More than 320 million children around the world are now missing out on school meals due to school closures because of COVID-19. This news release outlines how WFP is working with governments and partners to ensure school children and their families receive continued food and nutrition support.
"The public health impacts of COVID-19 are broader than the disease itself because of its impacts on food security and nutrition" finds HLPE. This draft issue paper outlines the short and long-term impacts of the pandemic on nutrition and food security in terms of both supply and demand. It also outlines key messages and recommendations for governments.
"COVID-19 poses considerable risks to already vulnerable populations living in countries with severe development deficits, limited government capacity and poor healthcare infrastructure. While the coronavirus has been slow to reach Sub-Saharan Africa, most experts agree that its impact there is imminent," says Chase. Find here five concerns as the coronavirus spreads and how WFP is responding.
"Abundance — and convenience — comes a hidden cost that COVID-19 has exposed: a loss of resilience. Our global food system depends on the tendrils of international trade to wrap the world in an ever more complex system of buyers, sellers, processors and retailers, all of whom are motivated to keep costs low and operations lean," says Evan. In the face of COVID-19 and climate change, this article highlights the need to value resilience alongside efficiency in our food systems.

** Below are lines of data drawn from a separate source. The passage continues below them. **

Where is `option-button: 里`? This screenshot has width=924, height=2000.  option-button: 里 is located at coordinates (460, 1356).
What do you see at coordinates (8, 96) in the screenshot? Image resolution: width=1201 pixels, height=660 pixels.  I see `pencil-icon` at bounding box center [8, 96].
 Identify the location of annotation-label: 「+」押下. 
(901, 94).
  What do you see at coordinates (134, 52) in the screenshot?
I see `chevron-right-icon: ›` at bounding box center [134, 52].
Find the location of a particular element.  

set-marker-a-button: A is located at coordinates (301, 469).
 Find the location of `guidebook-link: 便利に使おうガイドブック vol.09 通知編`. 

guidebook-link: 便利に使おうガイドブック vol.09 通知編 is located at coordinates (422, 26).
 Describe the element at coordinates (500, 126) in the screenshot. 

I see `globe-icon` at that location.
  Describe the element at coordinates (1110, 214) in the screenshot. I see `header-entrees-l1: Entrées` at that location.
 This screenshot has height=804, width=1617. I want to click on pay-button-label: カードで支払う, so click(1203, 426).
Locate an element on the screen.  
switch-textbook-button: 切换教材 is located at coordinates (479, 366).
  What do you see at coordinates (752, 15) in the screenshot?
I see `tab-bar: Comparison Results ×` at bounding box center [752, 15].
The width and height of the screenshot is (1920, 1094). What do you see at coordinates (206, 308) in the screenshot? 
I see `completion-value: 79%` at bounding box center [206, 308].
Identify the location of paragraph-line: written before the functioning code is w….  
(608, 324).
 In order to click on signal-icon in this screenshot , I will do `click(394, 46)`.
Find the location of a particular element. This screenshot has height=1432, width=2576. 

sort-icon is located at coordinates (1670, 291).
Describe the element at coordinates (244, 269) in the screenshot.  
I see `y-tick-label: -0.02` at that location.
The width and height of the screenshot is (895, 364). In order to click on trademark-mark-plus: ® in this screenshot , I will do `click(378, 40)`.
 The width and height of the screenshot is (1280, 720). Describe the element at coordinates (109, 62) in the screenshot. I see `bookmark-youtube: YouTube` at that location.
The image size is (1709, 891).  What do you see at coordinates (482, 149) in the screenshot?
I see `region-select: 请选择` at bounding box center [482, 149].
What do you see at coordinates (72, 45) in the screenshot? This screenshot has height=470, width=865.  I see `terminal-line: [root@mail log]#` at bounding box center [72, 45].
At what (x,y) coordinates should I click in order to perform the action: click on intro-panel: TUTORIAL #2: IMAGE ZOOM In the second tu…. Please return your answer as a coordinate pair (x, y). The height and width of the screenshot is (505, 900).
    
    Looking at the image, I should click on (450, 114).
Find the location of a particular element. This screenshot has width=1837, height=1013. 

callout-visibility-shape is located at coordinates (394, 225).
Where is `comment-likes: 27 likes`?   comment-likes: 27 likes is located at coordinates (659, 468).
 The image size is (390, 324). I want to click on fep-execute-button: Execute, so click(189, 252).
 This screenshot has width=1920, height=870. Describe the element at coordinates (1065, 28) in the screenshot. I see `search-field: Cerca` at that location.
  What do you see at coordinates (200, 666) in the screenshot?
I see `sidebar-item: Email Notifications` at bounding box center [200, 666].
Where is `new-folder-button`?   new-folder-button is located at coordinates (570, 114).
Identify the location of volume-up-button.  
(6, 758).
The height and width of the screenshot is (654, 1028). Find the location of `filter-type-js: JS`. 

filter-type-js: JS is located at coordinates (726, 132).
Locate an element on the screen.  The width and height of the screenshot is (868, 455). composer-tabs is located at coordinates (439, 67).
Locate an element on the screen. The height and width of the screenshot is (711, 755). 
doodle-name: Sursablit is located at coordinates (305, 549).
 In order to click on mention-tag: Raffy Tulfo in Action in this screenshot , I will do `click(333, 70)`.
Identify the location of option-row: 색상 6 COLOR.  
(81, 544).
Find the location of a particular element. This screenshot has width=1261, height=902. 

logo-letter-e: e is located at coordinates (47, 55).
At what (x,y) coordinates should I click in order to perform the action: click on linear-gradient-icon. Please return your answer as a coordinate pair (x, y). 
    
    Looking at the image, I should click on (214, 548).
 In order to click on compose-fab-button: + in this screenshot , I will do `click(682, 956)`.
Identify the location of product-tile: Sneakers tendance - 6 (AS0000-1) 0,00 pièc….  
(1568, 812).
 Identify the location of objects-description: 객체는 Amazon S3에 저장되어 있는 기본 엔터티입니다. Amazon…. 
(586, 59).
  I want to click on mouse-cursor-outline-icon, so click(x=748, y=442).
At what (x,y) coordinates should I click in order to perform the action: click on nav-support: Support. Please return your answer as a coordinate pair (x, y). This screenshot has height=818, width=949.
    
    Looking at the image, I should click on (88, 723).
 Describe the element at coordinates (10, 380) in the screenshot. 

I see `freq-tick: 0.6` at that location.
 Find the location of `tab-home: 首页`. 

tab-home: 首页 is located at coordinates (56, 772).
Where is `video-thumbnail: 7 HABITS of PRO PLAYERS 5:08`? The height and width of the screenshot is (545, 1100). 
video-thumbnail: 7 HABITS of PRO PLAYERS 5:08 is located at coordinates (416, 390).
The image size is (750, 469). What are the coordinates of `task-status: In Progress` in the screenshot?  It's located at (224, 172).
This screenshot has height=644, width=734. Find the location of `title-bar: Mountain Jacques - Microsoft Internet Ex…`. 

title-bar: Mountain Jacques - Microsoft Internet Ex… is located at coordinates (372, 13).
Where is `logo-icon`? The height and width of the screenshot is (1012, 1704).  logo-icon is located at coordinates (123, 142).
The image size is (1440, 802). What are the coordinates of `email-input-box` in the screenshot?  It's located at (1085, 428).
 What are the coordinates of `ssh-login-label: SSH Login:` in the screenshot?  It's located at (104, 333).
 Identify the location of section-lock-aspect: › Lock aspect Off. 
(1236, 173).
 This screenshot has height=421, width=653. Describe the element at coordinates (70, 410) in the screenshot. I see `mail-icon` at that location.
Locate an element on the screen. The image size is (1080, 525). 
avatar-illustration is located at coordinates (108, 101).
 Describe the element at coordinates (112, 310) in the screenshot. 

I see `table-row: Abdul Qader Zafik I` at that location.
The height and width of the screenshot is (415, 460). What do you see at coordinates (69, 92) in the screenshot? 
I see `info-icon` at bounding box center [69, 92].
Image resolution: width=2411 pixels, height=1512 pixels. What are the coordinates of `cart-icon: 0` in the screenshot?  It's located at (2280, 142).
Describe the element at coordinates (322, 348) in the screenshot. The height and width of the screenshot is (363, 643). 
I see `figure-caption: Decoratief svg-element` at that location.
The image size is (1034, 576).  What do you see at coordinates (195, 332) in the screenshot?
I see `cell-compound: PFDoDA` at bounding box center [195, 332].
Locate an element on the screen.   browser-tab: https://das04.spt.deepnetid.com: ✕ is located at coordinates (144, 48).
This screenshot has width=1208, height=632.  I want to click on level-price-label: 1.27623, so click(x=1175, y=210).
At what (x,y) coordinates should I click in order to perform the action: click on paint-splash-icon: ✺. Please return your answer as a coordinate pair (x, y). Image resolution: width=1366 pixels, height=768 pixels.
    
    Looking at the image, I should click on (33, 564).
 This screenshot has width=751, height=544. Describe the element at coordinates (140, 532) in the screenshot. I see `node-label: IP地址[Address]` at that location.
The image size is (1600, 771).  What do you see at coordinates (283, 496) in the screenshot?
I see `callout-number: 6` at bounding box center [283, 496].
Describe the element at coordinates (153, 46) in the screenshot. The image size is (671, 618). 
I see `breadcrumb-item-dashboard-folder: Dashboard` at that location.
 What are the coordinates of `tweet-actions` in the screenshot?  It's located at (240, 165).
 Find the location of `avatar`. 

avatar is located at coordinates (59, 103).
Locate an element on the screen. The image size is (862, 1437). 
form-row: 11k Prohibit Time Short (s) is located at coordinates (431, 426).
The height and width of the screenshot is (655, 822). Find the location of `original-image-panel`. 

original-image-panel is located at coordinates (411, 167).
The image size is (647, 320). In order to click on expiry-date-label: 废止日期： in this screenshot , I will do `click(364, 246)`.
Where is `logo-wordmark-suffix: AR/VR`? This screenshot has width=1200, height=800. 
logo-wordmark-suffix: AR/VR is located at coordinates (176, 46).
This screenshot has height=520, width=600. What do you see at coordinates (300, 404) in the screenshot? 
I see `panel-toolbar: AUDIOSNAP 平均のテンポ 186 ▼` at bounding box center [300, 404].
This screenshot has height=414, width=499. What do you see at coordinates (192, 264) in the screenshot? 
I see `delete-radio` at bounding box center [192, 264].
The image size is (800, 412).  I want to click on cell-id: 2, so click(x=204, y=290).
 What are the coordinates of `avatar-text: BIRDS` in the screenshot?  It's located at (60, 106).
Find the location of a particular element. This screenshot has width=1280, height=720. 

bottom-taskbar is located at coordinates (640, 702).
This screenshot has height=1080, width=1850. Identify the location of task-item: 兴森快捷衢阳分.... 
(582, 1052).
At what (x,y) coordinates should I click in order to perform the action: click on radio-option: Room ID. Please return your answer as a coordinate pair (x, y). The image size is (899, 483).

"Considering that the ag sector contributes to 7% of China's GDP, the impact of COVID-19 on China’s economy would equally affect the agricultural and food security sector. We can anticipate an immediate impact and a longer-term impact – which could potentially have global consequences," says Matteo. Based on personal observations, IFAD staff member based in China shares his reflections on the impact of COVID-19 on achieving SDG2.
"With the pandemic potentially triggering a global economic slowdown, leaders are already looking for ways to shore up their countries’ economies. Approaches to stimulate growth will have long-lasting effects. What governments should avoid is trying to boost their economies in the wake of one global health crisis by exacerbating another — namely air pollution," says Helen. This article tracks the path from low-carbon, climate-resilient growth to lasting economic and social benefits.
"COVID-19 is a health crisis. But is could also lead to a food security crisis if proper measures are not taken," warns Shenggen. In light of existing global food security challenges, this IFPRI article highlights lessons learned from previous epidemics and identifies actions to prevent a food security crisis.
"How well China – and any country - will be able to provide safe, accessible, and available food both during and in the aftermath of COVID-19 will depend on its resilience," reflects Erin. This article explores how the pandemic has affected food access, affordability and availability in China and the government's response to tease out what can be learnt from this crisis.